Однако растущая взаимозависимость людей не была предметом беспокойства героев нашей книги, пока в XX столетии на нее не обратили внимание Найт и Кейнс. Большинство их предшественников были представителями позднего Ренессанса, Просвещения или Викторианской эпохи. Они рассматривали вероятность как свойство неизменных законов природы и считали, что люди действуют с той же степенью упорядоченности и предсказуемости, какую они обнаруживали в природных явлениях.
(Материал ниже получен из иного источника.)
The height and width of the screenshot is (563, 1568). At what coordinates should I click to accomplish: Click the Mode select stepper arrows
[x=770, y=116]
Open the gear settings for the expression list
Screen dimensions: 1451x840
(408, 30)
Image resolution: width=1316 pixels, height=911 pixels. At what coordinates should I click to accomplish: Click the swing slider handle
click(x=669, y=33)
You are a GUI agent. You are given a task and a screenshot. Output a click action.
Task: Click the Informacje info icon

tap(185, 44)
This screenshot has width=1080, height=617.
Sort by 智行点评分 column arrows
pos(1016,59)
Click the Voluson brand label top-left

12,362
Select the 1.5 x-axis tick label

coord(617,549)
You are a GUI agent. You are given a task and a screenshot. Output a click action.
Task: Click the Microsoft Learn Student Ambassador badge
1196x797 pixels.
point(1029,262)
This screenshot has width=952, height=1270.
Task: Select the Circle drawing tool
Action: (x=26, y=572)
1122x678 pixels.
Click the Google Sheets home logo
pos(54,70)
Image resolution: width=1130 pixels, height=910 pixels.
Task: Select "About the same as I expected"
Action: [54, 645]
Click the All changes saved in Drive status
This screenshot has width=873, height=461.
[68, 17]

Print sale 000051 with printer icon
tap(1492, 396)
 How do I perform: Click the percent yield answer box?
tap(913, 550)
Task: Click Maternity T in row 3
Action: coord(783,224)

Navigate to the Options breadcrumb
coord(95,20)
Поведение просто не было предметом их рассмотрения. Их интересовали случайные игры, болезни и вероятная продолжительность жизни, результаты которых определялись природой, а не решениями человека. Человек всегда рассматривался как рациональное существо (Даниил Бернулли описывал рациональность как «природу человека»), что упрощает задачу, потому что разумное человеческое поведение столь же предсказуемо, как и природные явления, — а может быть, и еще более предсказуемо. Эта точка зрения оправдывала использование естественнонаучных понятий для объяснения экономических и социальных явлений. Процесс квантификации характеристик субъекта, подобных предпочтениям и неприятию риска, считался бесспорно возможным и само собой разумеющимся. Во всех рассматриваемых ими примерах ни одно решение какого-либо человека никак не влияло на благополучие других людей.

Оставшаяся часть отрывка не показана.